Saved entries:
______________________________
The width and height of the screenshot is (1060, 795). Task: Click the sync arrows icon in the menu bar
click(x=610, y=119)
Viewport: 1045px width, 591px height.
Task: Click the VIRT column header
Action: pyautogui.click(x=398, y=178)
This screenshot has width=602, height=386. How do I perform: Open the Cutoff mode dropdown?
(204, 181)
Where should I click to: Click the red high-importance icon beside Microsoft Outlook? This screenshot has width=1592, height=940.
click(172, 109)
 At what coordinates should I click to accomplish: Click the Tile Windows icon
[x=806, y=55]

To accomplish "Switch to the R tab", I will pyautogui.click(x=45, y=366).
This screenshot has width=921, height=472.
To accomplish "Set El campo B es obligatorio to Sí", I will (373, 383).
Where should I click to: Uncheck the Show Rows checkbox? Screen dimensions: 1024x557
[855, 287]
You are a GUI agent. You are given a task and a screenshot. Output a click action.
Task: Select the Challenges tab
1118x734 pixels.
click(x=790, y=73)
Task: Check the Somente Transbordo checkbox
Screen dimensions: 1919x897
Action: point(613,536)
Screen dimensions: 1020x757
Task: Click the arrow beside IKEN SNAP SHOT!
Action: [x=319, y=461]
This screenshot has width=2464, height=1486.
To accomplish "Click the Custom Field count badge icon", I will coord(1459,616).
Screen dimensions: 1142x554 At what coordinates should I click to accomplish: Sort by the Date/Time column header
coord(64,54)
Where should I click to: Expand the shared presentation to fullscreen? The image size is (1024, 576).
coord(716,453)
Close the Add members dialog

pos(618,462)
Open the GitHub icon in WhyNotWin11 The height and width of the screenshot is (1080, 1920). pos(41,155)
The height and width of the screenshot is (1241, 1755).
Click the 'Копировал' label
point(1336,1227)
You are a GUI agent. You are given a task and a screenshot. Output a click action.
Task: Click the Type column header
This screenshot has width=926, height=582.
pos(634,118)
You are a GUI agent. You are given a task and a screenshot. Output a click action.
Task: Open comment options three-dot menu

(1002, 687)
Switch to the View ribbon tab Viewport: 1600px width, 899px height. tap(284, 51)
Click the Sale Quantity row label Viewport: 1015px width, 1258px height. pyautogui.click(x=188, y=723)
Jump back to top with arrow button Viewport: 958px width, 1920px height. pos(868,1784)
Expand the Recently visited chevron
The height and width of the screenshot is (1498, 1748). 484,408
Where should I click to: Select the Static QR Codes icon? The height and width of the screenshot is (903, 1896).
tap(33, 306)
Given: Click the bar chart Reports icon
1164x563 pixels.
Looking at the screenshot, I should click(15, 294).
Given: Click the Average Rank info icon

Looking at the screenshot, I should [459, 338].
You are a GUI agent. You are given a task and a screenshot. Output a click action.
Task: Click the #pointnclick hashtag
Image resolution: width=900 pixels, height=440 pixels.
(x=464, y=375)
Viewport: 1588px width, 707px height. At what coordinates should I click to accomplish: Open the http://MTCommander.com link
______________________________
Written exercise: Render the entries above as a numbered list, leaving out any blank lines.

Final answer:
1. The width and height of the screenshot is (1060, 795). Task: Click the sync arrows icon in the menu bar
2. click(x=610, y=119)
3. Viewport: 1045px width, 591px height.
4. Task: Click the VIRT column header
5. Action: pyautogui.click(x=398, y=178)
6. This screenshot has width=602, height=386. How do I perform: Open the Cutoff mode dropdown?
7. (204, 181)
8. Where should I click to: Click the red high-importance icon beside Microsoft Outlook? This screenshot has width=1592, height=940.
9. click(172, 109)
10.  At what coordinates should I click to accomplish: Click the Tile Windows icon
11. [x=806, y=55]
12. To accomplish "Switch to the R tab", I will pyautogui.click(x=45, y=366).
13. This screenshot has width=921, height=472.
14. To accomplish "Set El campo B es obligatorio to Sí", I will (373, 383).
15. Where should I click to: Uncheck the Show Rows checkbox? Screen dimensions: 1024x557
16. [855, 287]
17. You are a GUI agent. You are given a task and a screenshot. Output a click action.
18. Task: Select the Challenges tab
19. 1118x734 pixels.
20. click(x=790, y=73)
21. Task: Check the Somente Transbordo checkbox
22. Screen dimensions: 1919x897
23. Action: point(613,536)
24. Screen dimensions: 1020x757
25. Task: Click the arrow beside IKEN SNAP SHOT!
26. Action: [x=319, y=461]
27. This screenshot has width=2464, height=1486.
28. To accomplish "Click the Custom Field count badge icon", I will coord(1459,616).
29. Screen dimensions: 1142x554 At what coordinates should I click to accomplish: Sort by the Date/Time column header
30. coord(64,54)
31. Where should I click to: Expand the shared presentation to fullscreen? The image size is (1024, 576).
32. coord(716,453)
33. Close the Add members dialog
34. pos(618,462)
35. Open the GitHub icon in WhyNotWin11 The height and width of the screenshot is (1080, 1920). pos(41,155)
36. The height and width of the screenshot is (1241, 1755).
37. Click the 'Копировал' label
38. point(1336,1227)
39. You are a GUI agent. You are given a task and a screenshot. Output a click action.
40. Task: Click the Type column header
41. This screenshot has width=926, height=582.
42. pos(634,118)
43. You are a GUI agent. You are given a task and a screenshot. Output a click action.
44. Task: Open comment options three-dot menu
45. (1002, 687)
46. Switch to the View ribbon tab Viewport: 1600px width, 899px height. tap(284, 51)
47. Click the Sale Quantity row label Viewport: 1015px width, 1258px height. pyautogui.click(x=188, y=723)
48. Jump back to top with arrow button Viewport: 958px width, 1920px height. pos(868,1784)
49. Expand the Recently visited chevron
50. The height and width of the screenshot is (1498, 1748). 484,408
51. Where should I click to: Select the Static QR Codes icon? The height and width of the screenshot is (903, 1896).
52. tap(33, 306)
53. Given: Click the bar chart Reports icon
54. 1164x563 pixels.
55. Looking at the screenshot, I should click(15, 294).
56. Given: Click the Average Rank info icon
57. Looking at the screenshot, I should [459, 338].
58. You are a GUI agent. You are given a task and a screenshot. Output a click action.
59. Task: Click the #pointnclick hashtag
60. Image resolution: width=900 pixels, height=440 pixels.
61. (x=464, y=375)
62. Viewport: 1588px width, 707px height. At what coordinates should I click to accomplish: Open the http://MTCommander.com link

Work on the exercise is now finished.